Wednesday, January 6, 2010

Jan 3-6 2010

Hurts a little, but its 2010!
The Revolving Door.
Yea it hurts to break up with a girlfriend, even hurts more to completely let go. Its not only that I thought she was the One, but its cause I let the other 3 sweethearts go to. I guess the other 3 were the ones too. Right now I think its best to take a love break and just fool around or play the field or whatever folks call it. Maybe its me and I'm the one that doesn't want to be tied down? Yet I yearn for the warmth and honesty that a true love can bring to ones life..sigh. I didn't find her and can't even say I came "close" as that word doesn't exist in love.

Some girls don't mind sharing you, but most mind a whole lot. So yea am taking a break and no longer chasing women I think I could be in love with or maybe could love. Am a little exhausted from the last one I chased, caught and had to release as her love for me wasn't full grown yet.. Figure for now, I'll lean against a fluffy cloud and let them float by to me.

Ok Folks its 2010 lets own this YEAR!!

* **SOURCE MATERIAL**:
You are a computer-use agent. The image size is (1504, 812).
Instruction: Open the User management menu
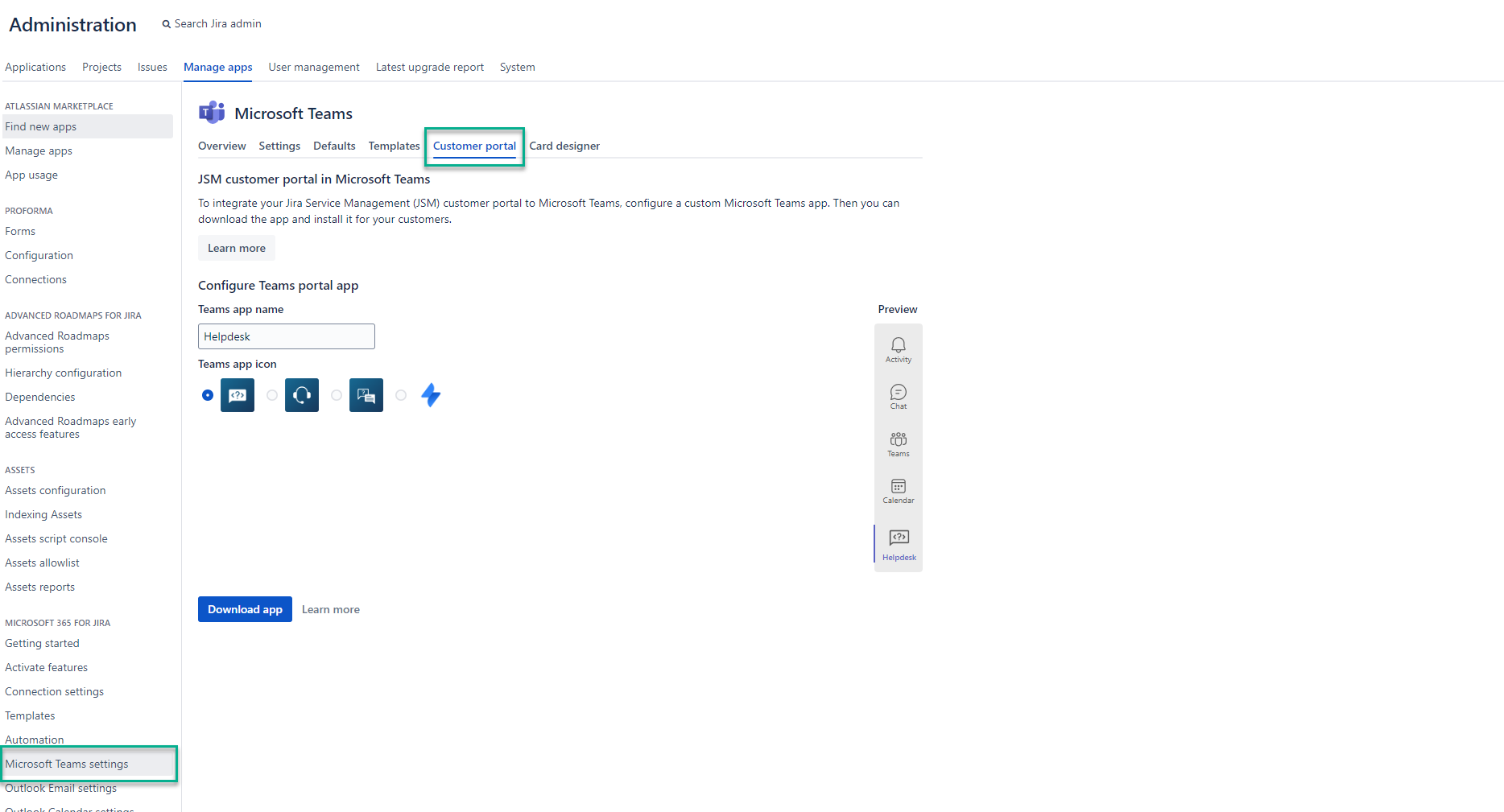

* **GOAL**: Copy the blog post about the breakup word for word, from "Some girls don't" up to and including "own this YEAR!!".

* **SOLUTION TO THE EXERCISE**:
Some girls don't mind sharing you, but most mind a whole lot. So yea am taking a break and no longer chasing women I think I could be in love with or maybe could love. Am a little exhausted from the last one I chased, caught and had to release as her love for me wasn't full grown yet.. Figure for now, I'll lean against a fluffy cloud and let them float by to me.

Ok Folks its 2010 lets own this YEAR!!